Celtic Connections

Mr McFall's Chamber, Strathclyde Suite, Glasgow Royal Concert Hall

Keith Bruce


AN education is rarely as much fun as this, and congratulations to Robert McFall for realising that the Creative Scotland-supported Distil project, which gives traditional music composers the resources of professional classical players to explore their ideas, needed its own showcase at Celtic Connections. Several more cheers for the fact that the bulk of the music played was written by women.

Exceptions were Hamish Napier's Lament for John McGann, pianist Andrew Dunlop's Hooley in Blue, a multi-voiced excursion for Distil, indicative of exactly how broadly the compositional style of the work had developed, and a timely revisiting of part of the McFalls's own Martyn Bennett project and their lovely arrangement of Peewits, with first violin Rosenna East reprising her Scots version of Vaughan Williams's popular Lark.

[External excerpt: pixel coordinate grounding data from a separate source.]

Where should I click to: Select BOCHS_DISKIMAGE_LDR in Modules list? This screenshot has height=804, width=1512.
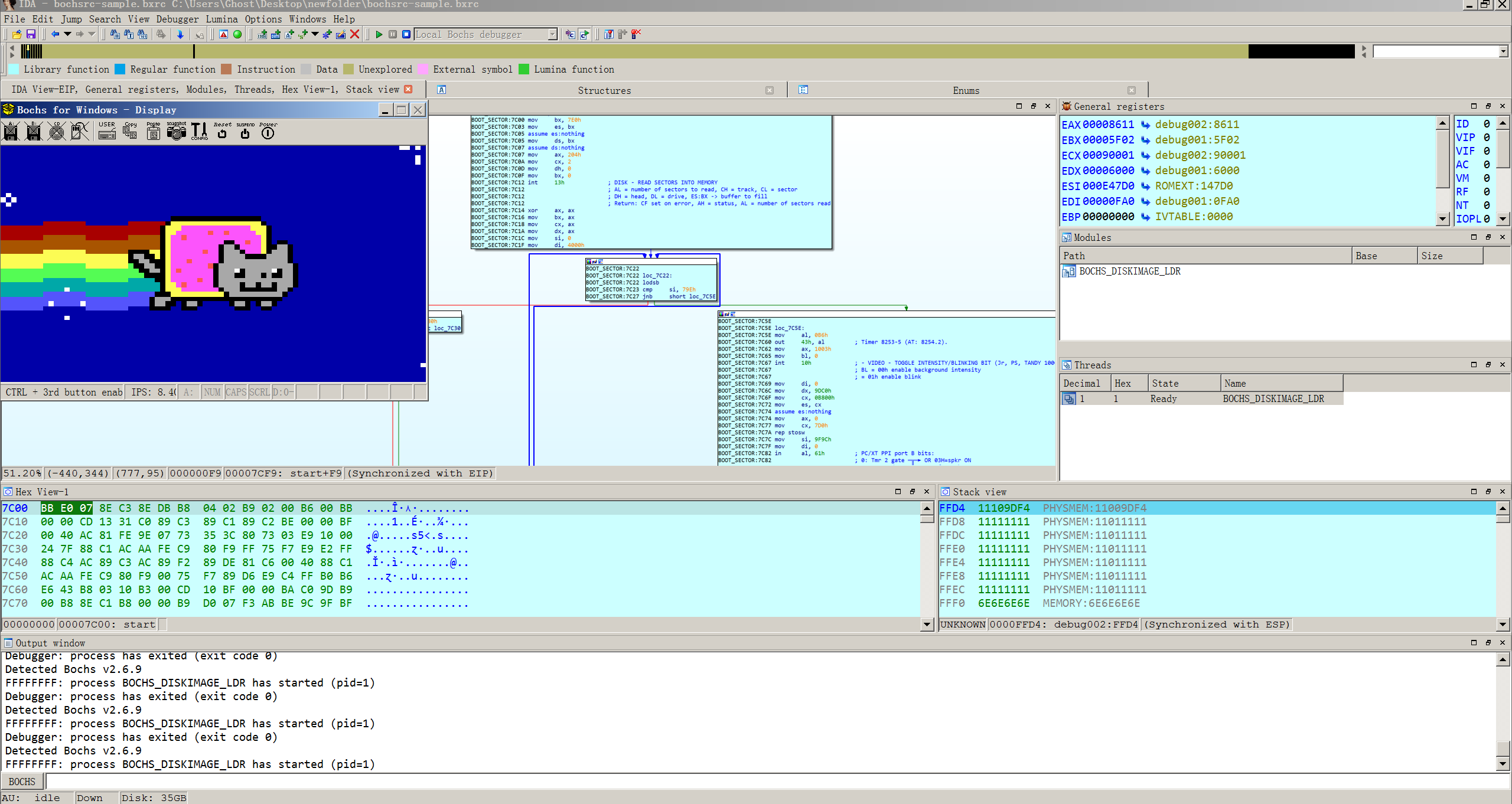tap(1129, 271)
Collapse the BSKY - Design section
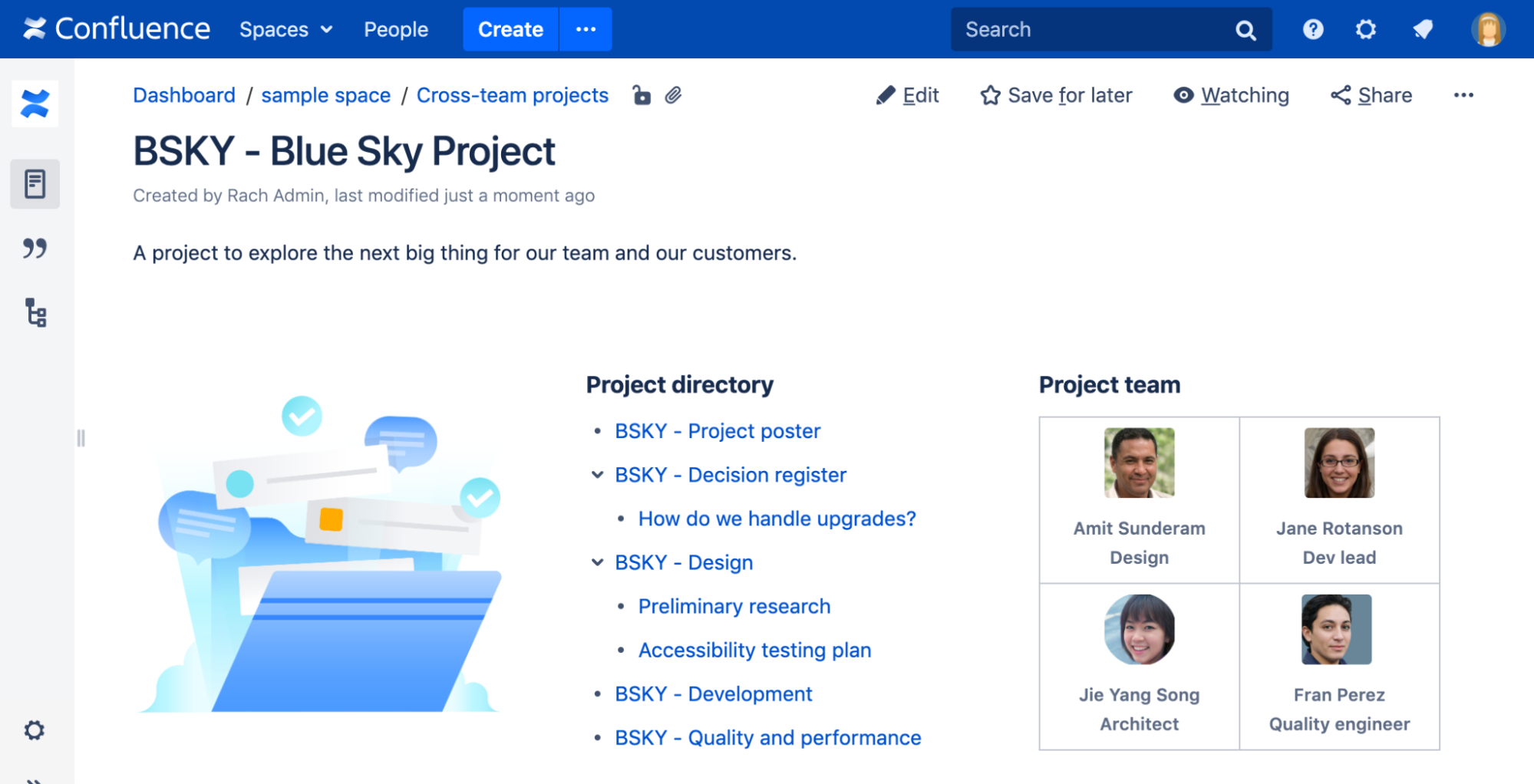The width and height of the screenshot is (1534, 784). pyautogui.click(x=598, y=562)
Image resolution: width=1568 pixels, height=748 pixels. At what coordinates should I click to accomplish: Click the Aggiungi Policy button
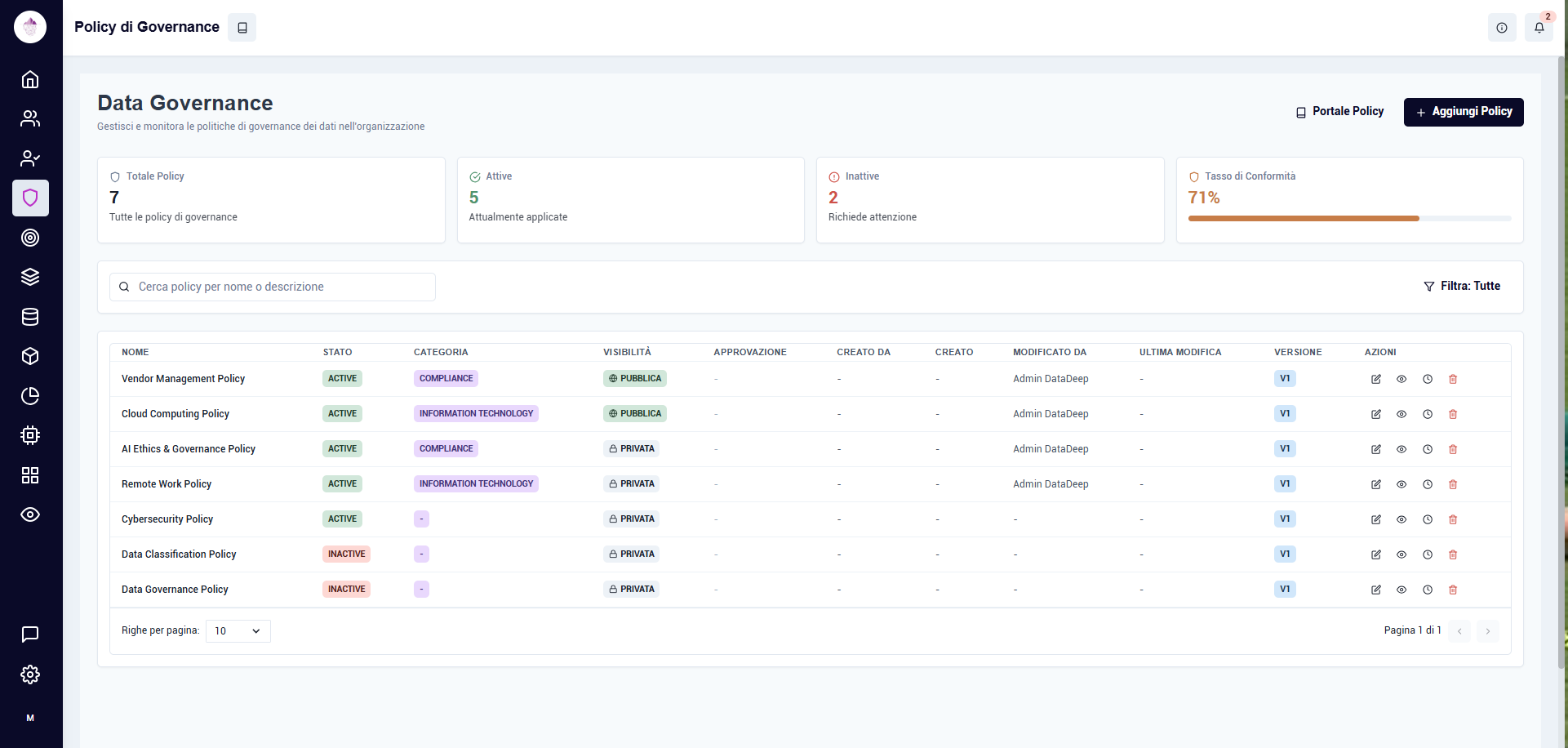[x=1464, y=112]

In the case of harpist Corrina Hewat, that development was audible in the work of a single composer, whose three works included the Penguin Cafe-esque Making the Connection, which had featured Bennett when it was played as one of Celtic's inaugural New Voices commissions in 1998, and the brand new Breathing in Quoyloo, a much more distinctive and confident work, again with a star role for East. Her octet,The Black Isle, from the McFall's Four Corners programme sat nicely between the two.

Gillian Fleetwood's journey was from the relative simplicity of Craft Part 2 to Hospital, premiered here, and interesting for its emulating of contemporary hi-tech medical equipment in its score, but even more so for its inventive use of the full sonic palette of the strings, and a lovely waltz section. The showstoppers of the evening came from singer and fiddler Kate Young, whose own distinctive songs were followed by her footstomping mastery of Bulgarian folk singing.